The benefit of Self-Parenting during the coaching process
Even during the coaching process some emotional discomfort occurs. When people are in distress, they notice how difficult it is to think positively and focus. Thoughts are linked to emotions, when you feel distress the negative thoughts are just more available. In another hand it is easier to think positive thoughts when we are happy. If you try to think positive thoughts when you are anxious and angry, they slip off your brain like water from between your fingers. Obviously people who are distressed do not perform well.
I incorporated self-parenting as a part of my coaching model because of my previous experience. I have researched this topic and experienced this approach as a client and as a therapist and I can relate on the benefits.

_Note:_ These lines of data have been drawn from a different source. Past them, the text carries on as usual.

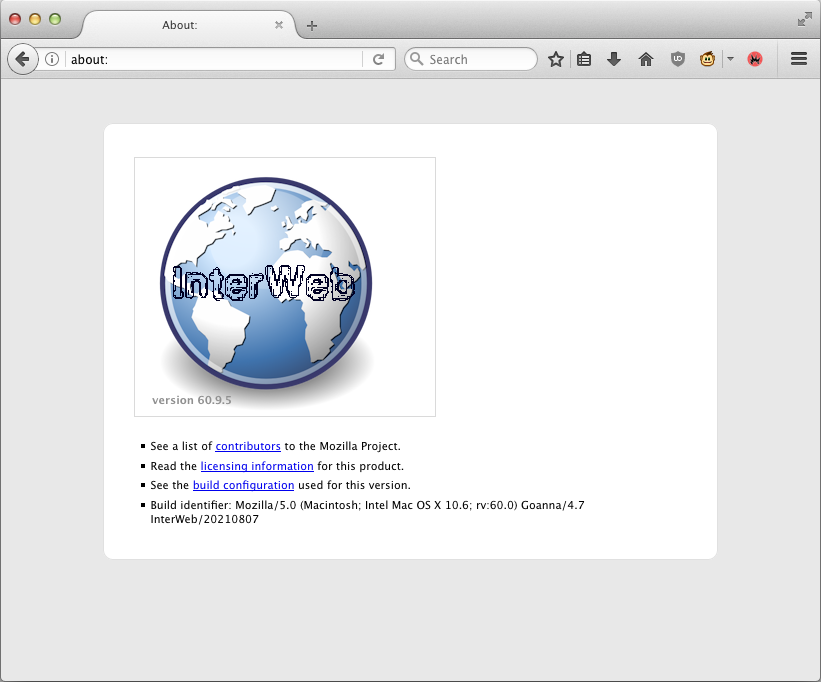821x682 pixels.
Task: Open the uBlock Origin shield extension icon
Action: (x=677, y=59)
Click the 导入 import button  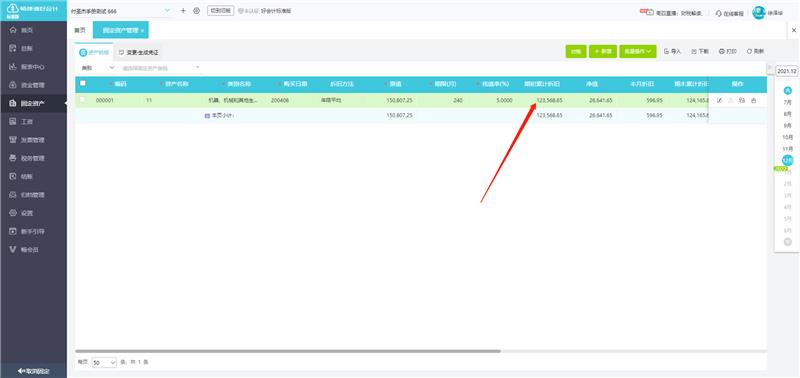click(672, 52)
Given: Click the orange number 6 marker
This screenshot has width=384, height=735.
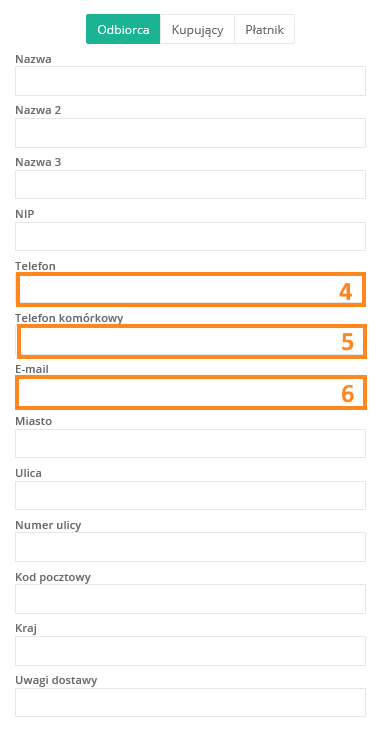Looking at the screenshot, I should 347,394.
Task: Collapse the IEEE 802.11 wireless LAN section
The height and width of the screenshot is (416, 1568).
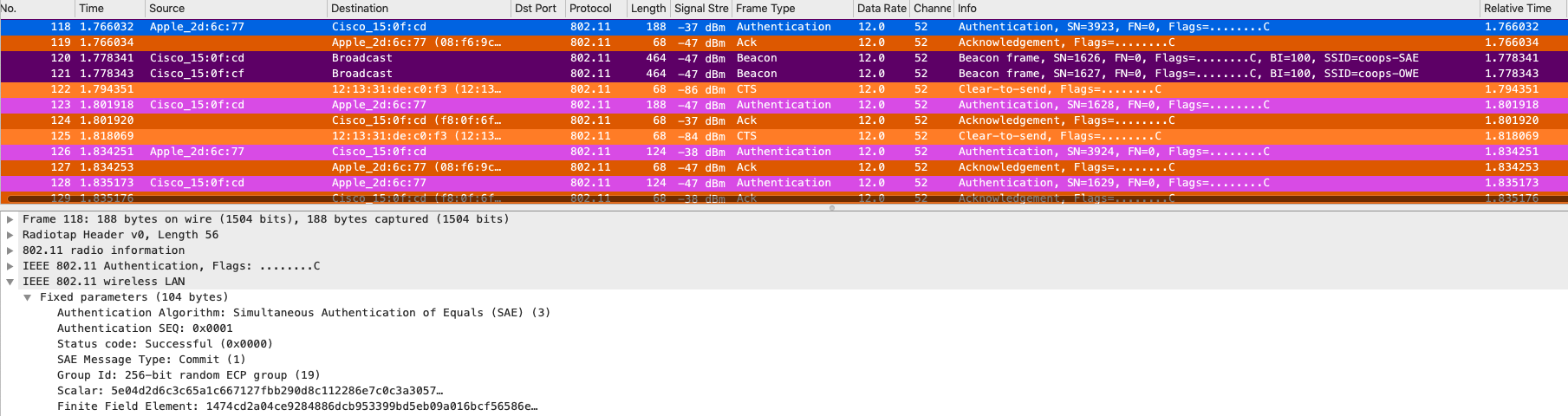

During the coaching process, I noticed that there is no value when the client acts superficially, if we do not reach the core, the inner pattern, we do not help clients to transform the situation and change effectively. I have observed in many clients their struggle with inner conflicts and usually the core issue was about their self-image and the way they treat themselves, as a result they express an inner conflict through self-sabotage. By bringing awareness to the importance of the positive self-parenting, they noticed some progress in the way they self-accepted themselves. Also the progress was noticeable in their actions towards their goals which became more effective; the self-love improved, the self-support and the actions started and did not stop. Actually, it is like a healing process especially for those clients stuck in the same position for so long.
I believe coaching can be very effective, if the process starts from inside out. The differences between Psychology, Therapy or Mental Healthy practice are clear. Those professions will help the client function well, but one thing has a common sense: the client needs to feel good about him/herself and self-parenting in the coaching process will add the missed link that integrates every step that lead to an excellent performance in coaching.
The Self-Parenting can be an excellent tool to improve emotional self-maintenance. I picture “Self–Parenting” as an “emotional meter”, which shows our emotional inner guidance and provides us emotional self-management, and self-development expressed by our daily life. This tool allows us to understand our mood, our physical sensations, our vital energy levels, as well our emotional patterns that tend to run our behaviors in life. I observed that some clients got stuck in some “crossroads”, because they felt trapped inside their negative emotions against themselves. A “healthy self-parenting” is a mind mechanism that provides inner peace and self-motivation.
I observed that some clients who did not have energy to implement their actions usually didn’t have a good self-image or health self-esteem. Usually they don’t have the habit to self-acknowledge themselves in daily basis. This behavior seems to be linked to a high Inner critical Parent and can affect the client’s performance in life. Using self-parenting during the coaching sessions and bring the awareness of its benefits, I noticed that those clients started to look at themselves in a positive and loving way. By facilitating this approach between those two Selves, Inner Parent and Inner Child, the client starts improving his/her behavior within and increasing the alignment with their goals.